Василий Аксёнов – Зазимок (страница 50)
От дивана, накрытого чистой, крахмальной, с острыми складками – долго таилась в бельевом шкафу – простынёй, повернулась сгорбленная Сушиха, прищурилась близоруко и, узнав наконец вошедшего, шевельнула руками – как бы всплеснула ими обрадованно, но лишь так, в уме, – не подчинились руки порыву, обозначили его, и только. Из ладони её выпала монета, звякнув на полу, оббежала проворно вокруг растоптанных пимов, что на ногах старухи, и закатилась под диван. Больше от неё ни звука, будто так, на ребре, там где-то, под диваном, остановилась и замерла.

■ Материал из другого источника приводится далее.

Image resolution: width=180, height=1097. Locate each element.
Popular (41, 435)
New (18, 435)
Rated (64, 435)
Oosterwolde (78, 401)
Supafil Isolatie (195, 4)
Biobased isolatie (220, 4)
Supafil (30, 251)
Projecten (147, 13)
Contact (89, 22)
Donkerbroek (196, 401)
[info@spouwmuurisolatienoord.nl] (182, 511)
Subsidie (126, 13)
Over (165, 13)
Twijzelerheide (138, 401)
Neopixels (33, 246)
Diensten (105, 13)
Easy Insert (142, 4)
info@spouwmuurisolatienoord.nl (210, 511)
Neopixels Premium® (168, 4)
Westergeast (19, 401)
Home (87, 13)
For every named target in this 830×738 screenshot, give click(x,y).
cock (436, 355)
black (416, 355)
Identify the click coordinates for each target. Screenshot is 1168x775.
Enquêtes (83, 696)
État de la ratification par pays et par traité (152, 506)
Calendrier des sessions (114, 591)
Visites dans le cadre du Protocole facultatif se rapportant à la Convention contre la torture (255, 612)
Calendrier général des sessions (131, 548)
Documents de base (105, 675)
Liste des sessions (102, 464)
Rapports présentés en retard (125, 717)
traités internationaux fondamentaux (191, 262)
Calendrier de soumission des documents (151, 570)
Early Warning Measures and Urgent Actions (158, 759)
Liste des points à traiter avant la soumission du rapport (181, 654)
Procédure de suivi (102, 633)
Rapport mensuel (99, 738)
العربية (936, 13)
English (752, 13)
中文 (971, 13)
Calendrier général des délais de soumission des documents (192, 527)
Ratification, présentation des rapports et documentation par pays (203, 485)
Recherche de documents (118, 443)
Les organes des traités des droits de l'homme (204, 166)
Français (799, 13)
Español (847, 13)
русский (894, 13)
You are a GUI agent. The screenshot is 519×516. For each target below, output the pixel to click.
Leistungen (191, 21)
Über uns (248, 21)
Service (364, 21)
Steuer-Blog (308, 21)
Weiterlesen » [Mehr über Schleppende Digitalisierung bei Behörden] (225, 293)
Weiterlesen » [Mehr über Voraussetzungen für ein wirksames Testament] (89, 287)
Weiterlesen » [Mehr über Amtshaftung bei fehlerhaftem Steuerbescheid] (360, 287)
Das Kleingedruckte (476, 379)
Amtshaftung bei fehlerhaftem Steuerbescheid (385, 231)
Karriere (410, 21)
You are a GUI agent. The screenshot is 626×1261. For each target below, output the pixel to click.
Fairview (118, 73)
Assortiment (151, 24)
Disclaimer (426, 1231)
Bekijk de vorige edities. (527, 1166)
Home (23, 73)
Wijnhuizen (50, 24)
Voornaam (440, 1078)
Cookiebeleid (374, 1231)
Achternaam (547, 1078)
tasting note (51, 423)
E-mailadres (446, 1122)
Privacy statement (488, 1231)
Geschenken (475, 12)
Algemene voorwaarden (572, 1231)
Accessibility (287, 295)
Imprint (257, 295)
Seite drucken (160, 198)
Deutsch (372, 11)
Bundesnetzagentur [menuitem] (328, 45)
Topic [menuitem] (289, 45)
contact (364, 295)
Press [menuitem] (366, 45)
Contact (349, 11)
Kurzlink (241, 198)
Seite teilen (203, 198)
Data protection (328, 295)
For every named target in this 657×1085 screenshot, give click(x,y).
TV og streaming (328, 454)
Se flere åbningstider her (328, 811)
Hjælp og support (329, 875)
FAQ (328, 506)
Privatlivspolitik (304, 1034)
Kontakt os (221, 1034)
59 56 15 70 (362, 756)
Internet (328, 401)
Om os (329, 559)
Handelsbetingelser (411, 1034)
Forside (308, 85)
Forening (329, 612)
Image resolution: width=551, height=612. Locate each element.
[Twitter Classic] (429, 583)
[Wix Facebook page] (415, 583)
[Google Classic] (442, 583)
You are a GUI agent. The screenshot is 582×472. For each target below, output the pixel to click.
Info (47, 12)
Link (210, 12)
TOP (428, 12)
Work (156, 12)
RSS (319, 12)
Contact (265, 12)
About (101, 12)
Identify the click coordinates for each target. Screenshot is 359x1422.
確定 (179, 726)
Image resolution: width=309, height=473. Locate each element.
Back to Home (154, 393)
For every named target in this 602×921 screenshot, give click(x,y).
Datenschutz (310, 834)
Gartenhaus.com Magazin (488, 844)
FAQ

– Сыночек, – говорит Сушиха. – А я подумала, бытто Осип. Но. Осип утречком, чуть свет, за Миколаем на пасеку поехал, дак, думаю, он и воротился, чё не случилось-то. Обозналась было сослепу… Ох, Осподи помилуй, – устала старуха, отдохнула и говорит: – Мале-е-енячко, миленькой, не подоспел, вечор батюшка-то, Царство ему Небёсное, в семом часу уснул, – оперлась на стол Сушиха, медленно, медленно, как пух в безветрие, опустилась на стул, отдышалась и говорит: – Один глаз, тот, однако, правый, что к стене, сам закрыл, а другой, что к улице вон, никак, я уж пятак намерилась класть, како же дело с открытым – насмотрелся, всякого навидался мужик, а ворота-то брякнули, крыльцо скрыпнуло, он у него и сомкнулся: тебя, видать, поджидал. Дак ты пашто стоишь в дверях-то? Не мне приглашать… Рузлак-то сымай, разболокайся. Не в гостях. К отцу приблизься… всё тока ворота да шаги, когда кто мимо-то, и слушал.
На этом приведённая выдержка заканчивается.